Memahami Thudong, Perjalanan Panjang Para Biksu Buddha Jelang Waisak

By Afkar Aristoteles Mukhaer, Rabu, 22 Mei 2024 | 16:00 WIB
Para biksu berjalan ribuan kilometer melaksanakan thudong di Magelang, Jawa Tengah, pada 20 Mei, 2024. Sekitar 40 biksu dari berbagai negara di Asia Tenggara ini menyemarakkan perayaan Waisak di Candi Borobudur. (Sandy Leo)

Ada 13 praktik pertapaan thudong yang dilakukan para biksu hari ini. Beberapa di antaranya adalah praktik keseharian mereka, yakni mengenakan jubah dari kain bekas, mengenakan 3 helai jubah, menerima makanan sedekah, mencari makanan sedekah tana pilih-pilih, makan sehari sekali, makan hanya dari mangkuk biksu, menolak makanan tambahan, menetap di hutan, menetap di alam terbuka, menetap di tanah kuburan, tidur di mana pun disediakan, dan selalu dalam posisi duduk.
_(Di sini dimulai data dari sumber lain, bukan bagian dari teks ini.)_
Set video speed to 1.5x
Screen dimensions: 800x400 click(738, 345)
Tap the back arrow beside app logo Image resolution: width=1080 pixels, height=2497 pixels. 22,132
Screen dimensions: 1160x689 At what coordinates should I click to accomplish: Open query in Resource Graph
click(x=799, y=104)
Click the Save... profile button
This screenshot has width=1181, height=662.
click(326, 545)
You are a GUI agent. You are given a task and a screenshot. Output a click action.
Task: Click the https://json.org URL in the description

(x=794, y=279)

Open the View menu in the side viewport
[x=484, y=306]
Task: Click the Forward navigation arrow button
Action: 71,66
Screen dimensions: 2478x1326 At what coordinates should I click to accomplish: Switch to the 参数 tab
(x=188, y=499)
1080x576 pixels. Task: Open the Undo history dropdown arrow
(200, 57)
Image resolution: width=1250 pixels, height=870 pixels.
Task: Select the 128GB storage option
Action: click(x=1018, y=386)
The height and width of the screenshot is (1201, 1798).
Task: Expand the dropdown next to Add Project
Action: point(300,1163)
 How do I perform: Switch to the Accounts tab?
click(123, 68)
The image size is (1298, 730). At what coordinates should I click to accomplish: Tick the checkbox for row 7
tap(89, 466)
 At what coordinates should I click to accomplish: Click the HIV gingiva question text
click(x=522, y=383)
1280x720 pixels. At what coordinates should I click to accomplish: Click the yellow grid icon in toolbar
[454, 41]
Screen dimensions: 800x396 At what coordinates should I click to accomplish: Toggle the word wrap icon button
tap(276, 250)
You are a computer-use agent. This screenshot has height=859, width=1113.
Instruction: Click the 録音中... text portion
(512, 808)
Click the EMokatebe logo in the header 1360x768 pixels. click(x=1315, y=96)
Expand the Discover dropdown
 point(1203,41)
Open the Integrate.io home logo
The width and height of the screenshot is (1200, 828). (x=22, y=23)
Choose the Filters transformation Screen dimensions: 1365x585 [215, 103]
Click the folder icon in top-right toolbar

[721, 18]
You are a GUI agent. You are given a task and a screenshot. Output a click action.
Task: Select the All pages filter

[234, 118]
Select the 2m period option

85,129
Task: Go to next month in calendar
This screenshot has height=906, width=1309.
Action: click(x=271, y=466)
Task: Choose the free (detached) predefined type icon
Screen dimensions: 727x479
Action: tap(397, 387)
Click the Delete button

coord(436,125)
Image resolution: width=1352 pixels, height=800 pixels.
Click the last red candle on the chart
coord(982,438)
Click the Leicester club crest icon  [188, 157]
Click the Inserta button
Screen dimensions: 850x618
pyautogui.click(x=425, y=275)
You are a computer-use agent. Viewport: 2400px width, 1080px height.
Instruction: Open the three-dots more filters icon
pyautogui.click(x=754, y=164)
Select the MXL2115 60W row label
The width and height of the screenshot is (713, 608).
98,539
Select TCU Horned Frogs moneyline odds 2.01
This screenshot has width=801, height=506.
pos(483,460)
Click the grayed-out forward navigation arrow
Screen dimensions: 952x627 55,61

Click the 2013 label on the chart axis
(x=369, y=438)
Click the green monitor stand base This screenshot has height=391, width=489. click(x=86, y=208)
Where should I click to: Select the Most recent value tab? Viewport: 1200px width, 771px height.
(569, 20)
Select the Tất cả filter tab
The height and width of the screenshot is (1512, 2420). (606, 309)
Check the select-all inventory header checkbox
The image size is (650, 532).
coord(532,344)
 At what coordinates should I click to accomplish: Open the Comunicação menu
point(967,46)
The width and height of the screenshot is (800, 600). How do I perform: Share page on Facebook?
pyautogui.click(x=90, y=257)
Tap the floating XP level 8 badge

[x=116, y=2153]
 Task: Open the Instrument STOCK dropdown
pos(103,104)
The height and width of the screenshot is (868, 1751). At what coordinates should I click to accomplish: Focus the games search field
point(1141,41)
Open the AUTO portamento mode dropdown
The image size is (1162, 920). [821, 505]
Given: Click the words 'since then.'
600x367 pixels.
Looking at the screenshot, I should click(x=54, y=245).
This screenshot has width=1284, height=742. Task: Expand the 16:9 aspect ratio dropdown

Baca Juga: Mengintip Tradisi Perayaan Waisak Dari Berbagai Negara di Dunia

Memang, praktik thudong yang dilakukan para biksu ini merupakan bagian dari ajaran Buddha. Akan tetapi, tradisi ini telah mengalami perubahan dalam sejarah, seiring dengan perubahan kondisi saat ini. 

Dalam sejarahnya, thudong diyakini sudah ada sejak abad keenam hingga keempat SM di India. Ritual thudong dilakukan oleh Sang Buddha yang bertapa dan mengembara. Para pengikut Sang Buddha, termasuk para biksu dan biksuni mengembangkan praktik pengembaraan ini untuk mencapai titik terdalam meditasi.

Praktik ini dikenal dalam sebuah kitab abad kelima yang disebut Visuddhimagga (Jalur Penyucian). Kitab ini disusun oleh filsuf Buddhaghosa dan memuat praktik ajaran Theravada. Buddhaghosa menyebutkan bahwa jika ingin mencapai pencerahan dan nirwana (kebebasan), harus melalui pertapaan. Praktik pertapaan ini salah satu di antaranya adalah thudong atau mengembara.

Visuddhimagga menganjurkan untuk meninggalkan tempat keramaian di mana para biksu bisa mengisolasi diri dari godaan duniawi dan gangguan. Mereka yang menginginkan nirwana harus memfokuskan diri di tempat sepi dan damai dengan bermeditasi, sehingga dapat mengembangkan spiritualitasnya.

Dengan demikian, perbedaan antara thudong dulu dan kini terletak dari tempat tujuannya. Hari ini, thudong bisa dilakukan dengan menziarahi tempat-tempat suci dan bermeditasi, termasuk ke Candi Borobudur dalam perayaan Waisak.

"Di zaman modern sekarang, tradisi tetap dilestarikan, tetapi vihara sudah ada, jadi digeser menjadi satu rangkaian perjalanan, misalnya dalam rangka Waisak," kata  Bhikkhu Dhammavuddho, dilansir dari Detik.com. "Ke tempat-tempat suci, sekarang masih ada di Thailand, juga masih sering dilaksanakan di India dan yang pertama di Indonesia yang saat ini."